→ **TASK STATEMENT**
From the records below, copy out exactly the lines from the one containing "Identify the click" to the one containing "Salud (278, 55)", both included. Add nothing else.

%%

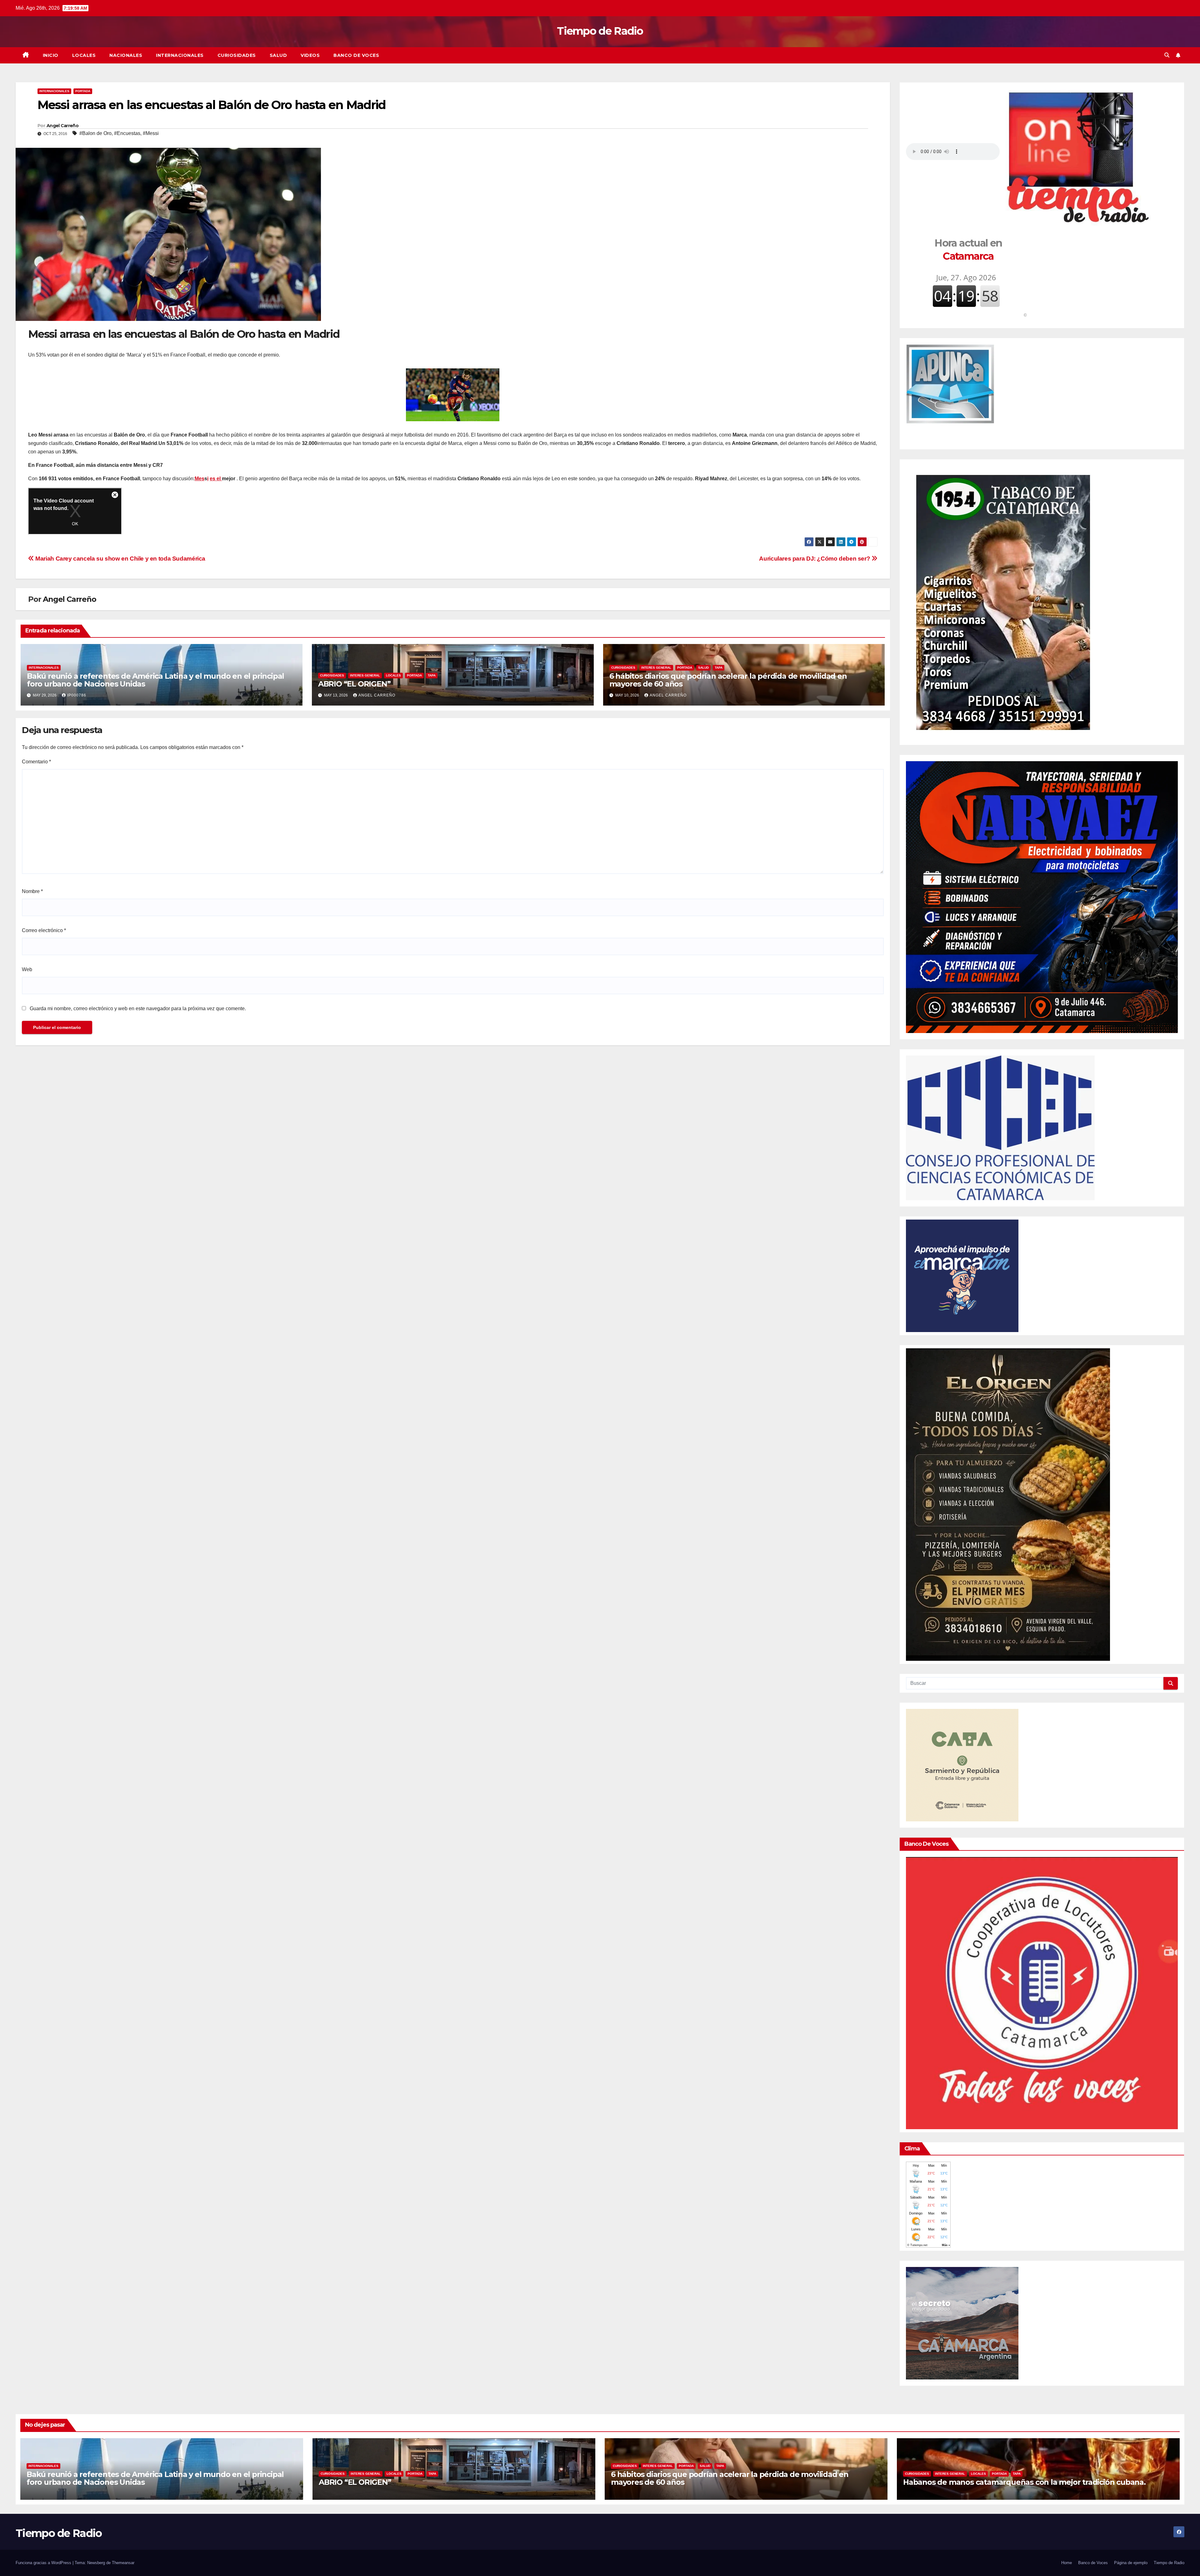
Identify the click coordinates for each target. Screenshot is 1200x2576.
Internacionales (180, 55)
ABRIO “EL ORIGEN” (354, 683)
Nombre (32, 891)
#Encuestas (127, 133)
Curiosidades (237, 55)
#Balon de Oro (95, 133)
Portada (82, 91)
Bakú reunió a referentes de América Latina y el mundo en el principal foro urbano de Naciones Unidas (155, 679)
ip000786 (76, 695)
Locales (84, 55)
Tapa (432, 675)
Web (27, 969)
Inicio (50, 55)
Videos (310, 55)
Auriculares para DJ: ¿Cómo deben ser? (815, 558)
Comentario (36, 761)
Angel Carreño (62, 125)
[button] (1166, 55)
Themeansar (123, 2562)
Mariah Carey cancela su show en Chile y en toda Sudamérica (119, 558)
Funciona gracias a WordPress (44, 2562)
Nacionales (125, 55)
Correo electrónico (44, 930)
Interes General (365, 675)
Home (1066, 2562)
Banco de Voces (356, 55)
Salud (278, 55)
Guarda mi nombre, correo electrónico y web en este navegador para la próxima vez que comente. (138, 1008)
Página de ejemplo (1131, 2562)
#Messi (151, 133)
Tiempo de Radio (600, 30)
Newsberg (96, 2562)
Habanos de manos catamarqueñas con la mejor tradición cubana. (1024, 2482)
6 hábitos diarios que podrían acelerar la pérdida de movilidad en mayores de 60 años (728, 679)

%%
%%

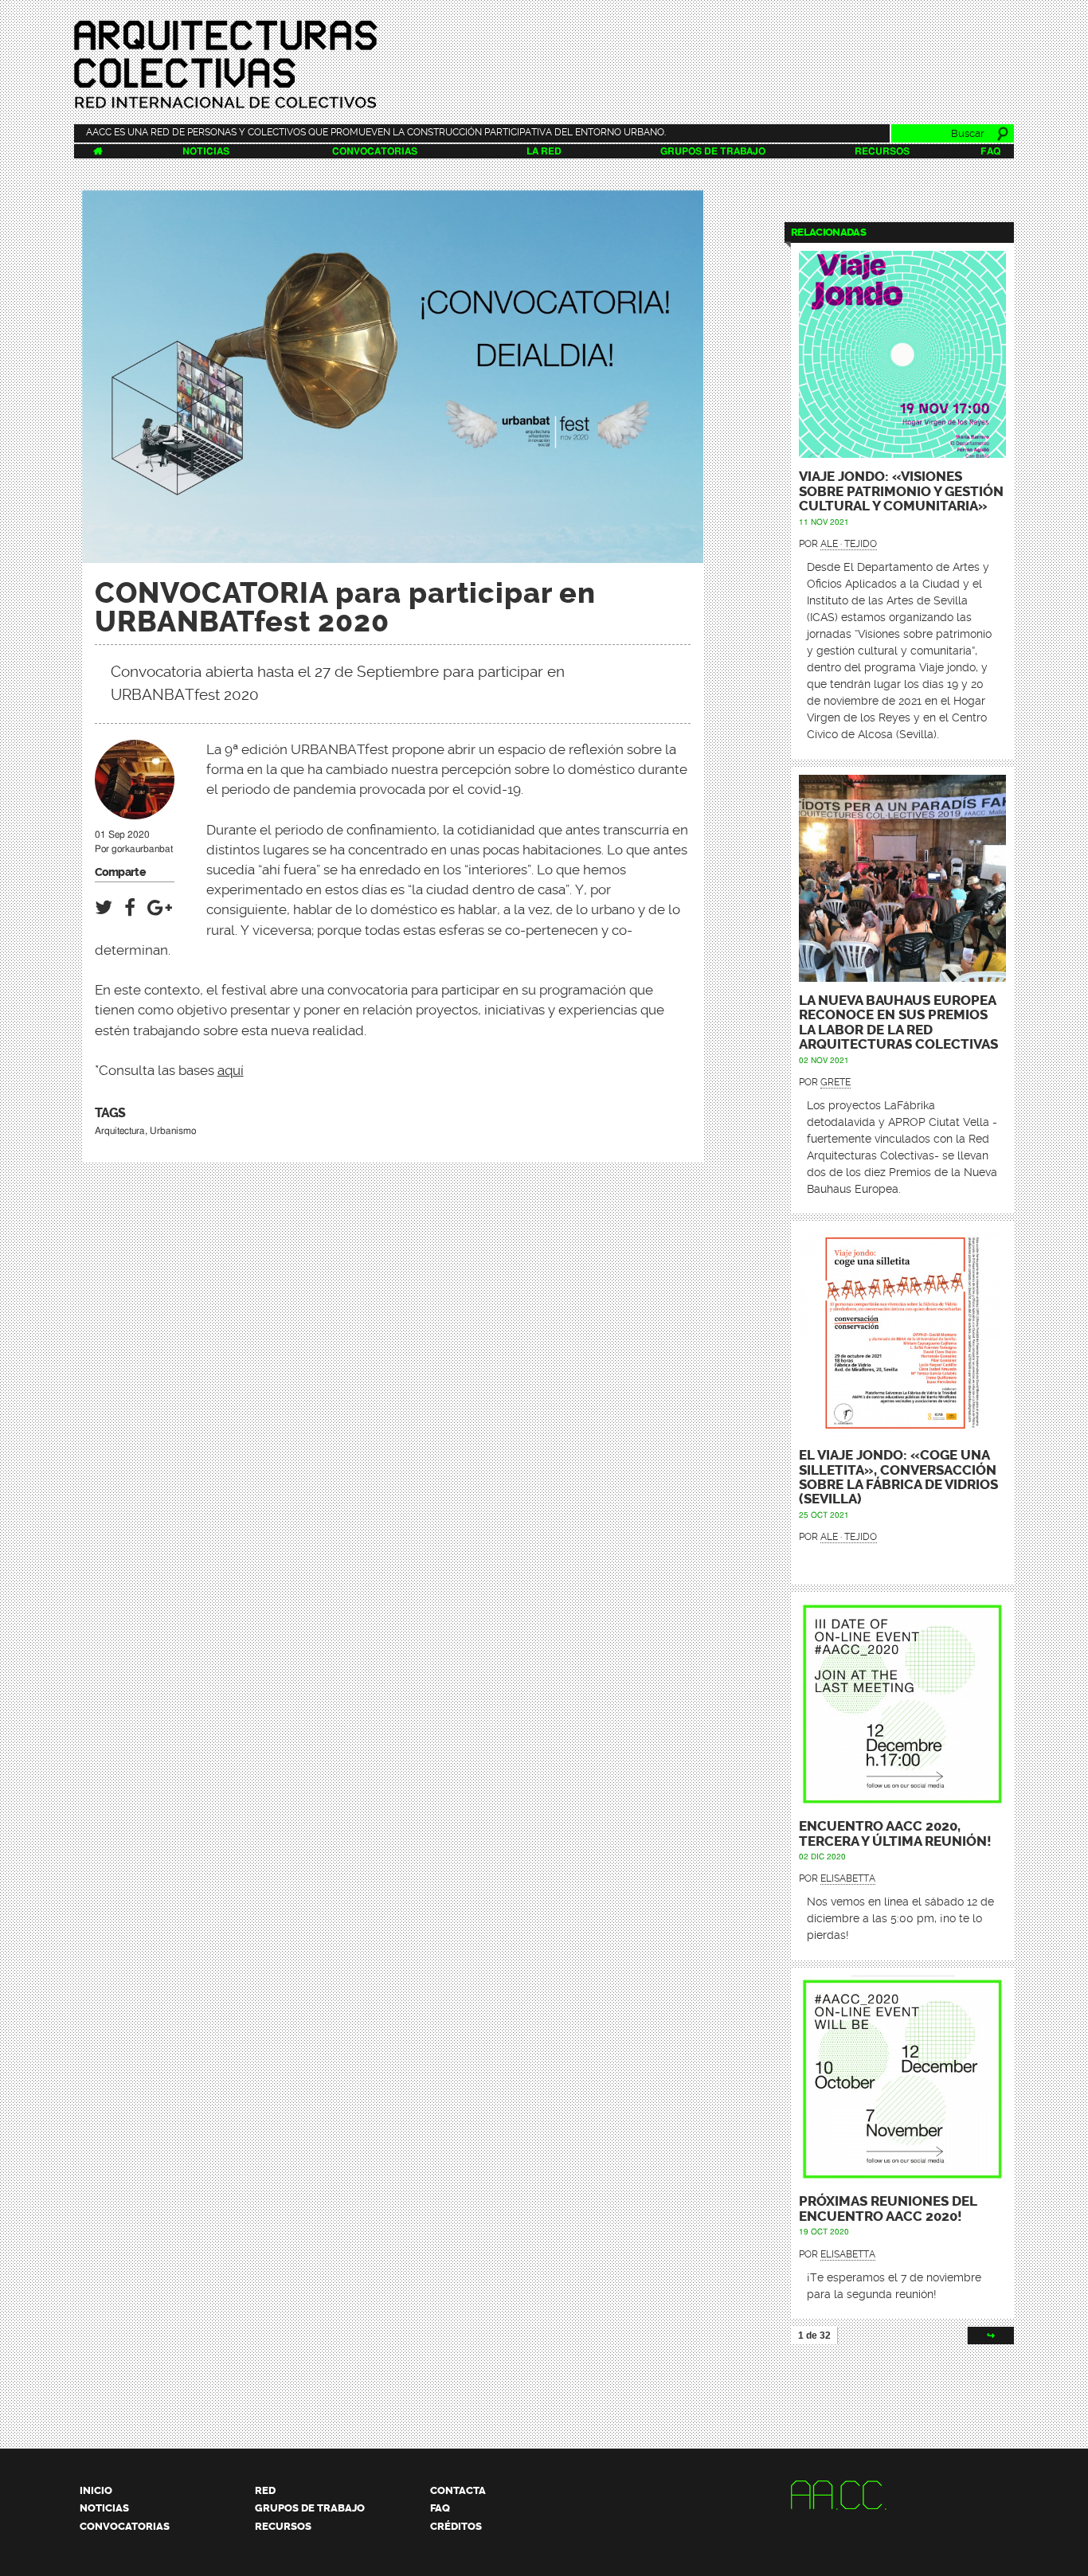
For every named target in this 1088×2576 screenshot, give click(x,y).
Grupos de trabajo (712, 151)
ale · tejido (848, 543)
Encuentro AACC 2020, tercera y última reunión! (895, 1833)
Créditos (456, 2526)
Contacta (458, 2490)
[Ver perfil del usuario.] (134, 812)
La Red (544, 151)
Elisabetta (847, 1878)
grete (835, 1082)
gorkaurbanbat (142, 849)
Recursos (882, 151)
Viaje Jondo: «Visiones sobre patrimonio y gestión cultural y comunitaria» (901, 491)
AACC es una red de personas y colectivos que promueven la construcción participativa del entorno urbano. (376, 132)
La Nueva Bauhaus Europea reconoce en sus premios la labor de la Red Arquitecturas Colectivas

%%

→ **EXERCISE RESULT**
Identify the click coordinates for each target. Screenshot is 1200x2576.
Internacionales (180, 55)
ABRIO “EL ORIGEN” (354, 683)
Nombre (32, 891)
#Encuestas (127, 133)
Curiosidades (237, 55)
#Balon de Oro (95, 133)
Portada (82, 91)
Bakú reunió a referentes de América Latina y el mundo en el principal foro urbano de Naciones Unidas (155, 679)
ip000786 (76, 695)
Locales (84, 55)
Tapa (432, 675)
Web (27, 969)
Inicio (50, 55)
Videos (310, 55)
Auriculares para DJ: ¿Cómo deben ser? (815, 558)
Comentario (36, 761)
Angel Carreño (62, 125)
[button] (1166, 55)
Themeansar (123, 2562)
Mariah Carey cancela su show en Chile y en toda Sudamérica (119, 558)
Funciona gracias a WordPress (44, 2562)
Nacionales (125, 55)
Correo electrónico (44, 930)
Interes General (365, 675)
Home (1066, 2562)
Banco de Voces (356, 55)
Salud (278, 55)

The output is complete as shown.